United States v. Uchechukwu Alex-Synthey Maduno

40 F.3d 1212, 1994 U.S. App. LEXIS 36270, 1994 WL 684545
CourtCourt of Appeals for the Eleventh Circuit
DecidedDecember 27, 1994
Docket93-9429
StatusPublished
Cited by30 cases

This text of 40 F.3d 1212 (United States v. Uchechukwu Alex-Synthey Maduno) is published on Counsel Stack Legal Research, covering Court of Appeals for the Eleventh Circuit primary law. Counsel Stack provides free access to over 12 million legal documents including statutes, case law, regulations, and constitutions.

Bluebook
United States v. Uchechukwu Alex-Synthey Maduno, 40 F.3d 1212, 1994 U.S. App. LEXIS 36270, 1994 WL 684545 (11th Cir. 1994).

Opinion

DUBINA, Circuit Judge:

Appellant Ucheehukwu Alex-Synthey Ma-duno (“Maduno”) appeals his conviction and sentence for a violation of 18 U.S.C. § 1425(b), which charged that Maduno did knowingly apply for, procure, and obtain naturalization and citizenship for himself to which he was not entitled.

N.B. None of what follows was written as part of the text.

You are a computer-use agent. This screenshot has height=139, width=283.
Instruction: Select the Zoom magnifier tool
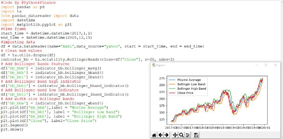(181, 135)
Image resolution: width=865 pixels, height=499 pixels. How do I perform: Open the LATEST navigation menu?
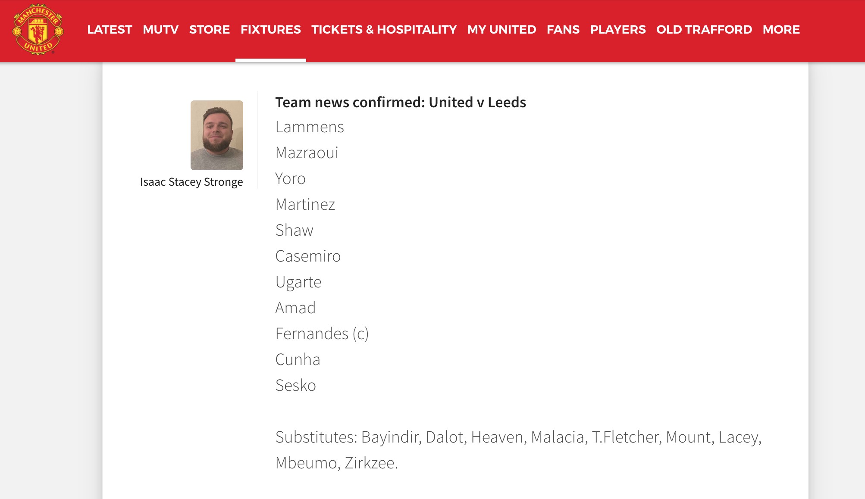[x=110, y=29]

We affirm.

I. STATEMENT OF THE CASE

A. Facts

Maduno entered the United States on a two-year student visa in 1983. He met Stella Tabor Okeke (“Okeke”), a United States citizen, in November of 1983. Maduno and Ok-eke were married in April 1984. The couple established their household in Oxford, Mississippi, along with Okeke’s three children, presumably from a prior marriage. This home was student housing at the University of Mississippi, where Maduno was a student. Due to the size of the apartment, the children moved to their maternal grandmother’s house approximately one month after the couple moved into the apartment. Maduno and Okeke lived in the apartment from April 1984 to June 1986. Maduno never adopted Okeke’s children and provided no financial support for them.

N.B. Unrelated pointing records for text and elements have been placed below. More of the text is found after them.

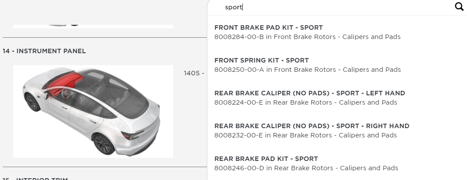Choose Rear Brake Caliper Sport Right Hand result
The width and height of the screenshot is (467, 180).
click(312, 126)
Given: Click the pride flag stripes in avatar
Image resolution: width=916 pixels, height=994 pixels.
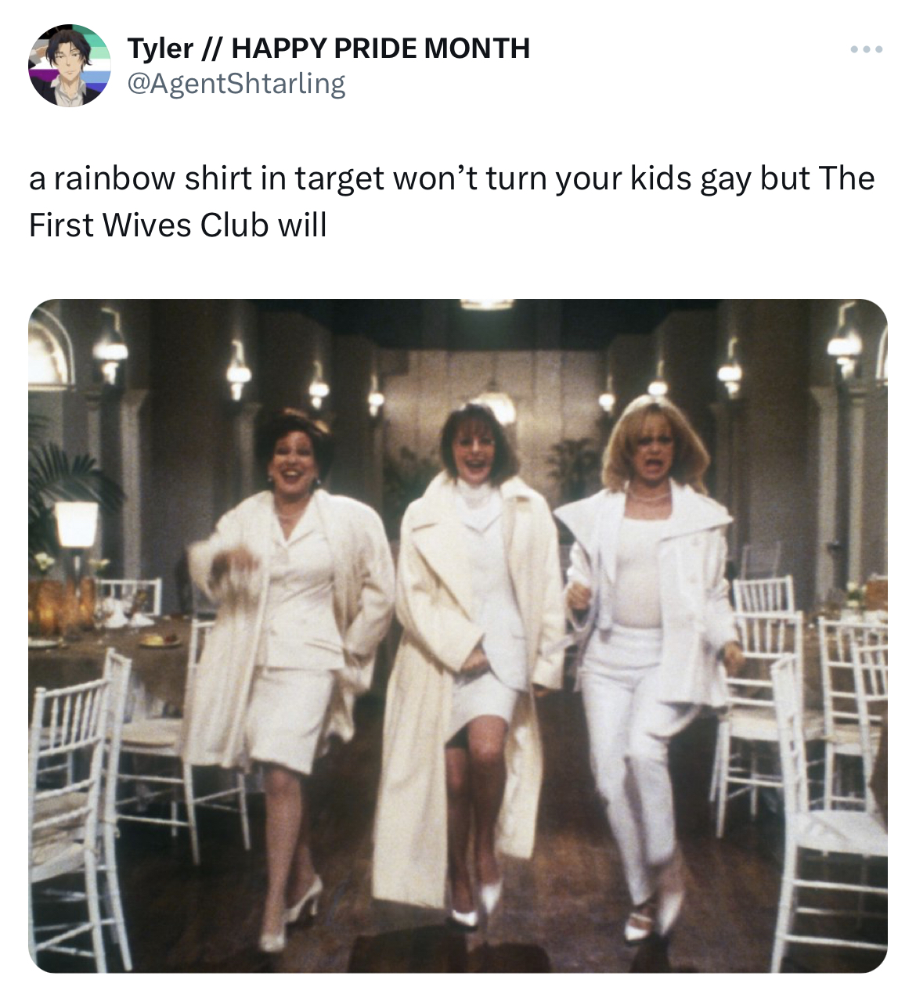Looking at the screenshot, I should click(x=96, y=63).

After a little more than two years of marriage, Okeke separated from Maduno. She considered the marriage to be a complete *1214 failure and moved in with her mother and children. She testified at Maduno’s trial that she had no intentions of reconciling her marriage with him and believed that the marriage was no longer continuing. Although the couple remained separated, there was no divorce decree entered. Okeke attempted to obtain a divorce in 1986, but the petition was rejected because she was unable to locate Maduno after he left the University of Mississippi. She filed a new petition in 1992 and also mailed several letters to Maduno informing him that she did not intend to reconcile their marital relationship.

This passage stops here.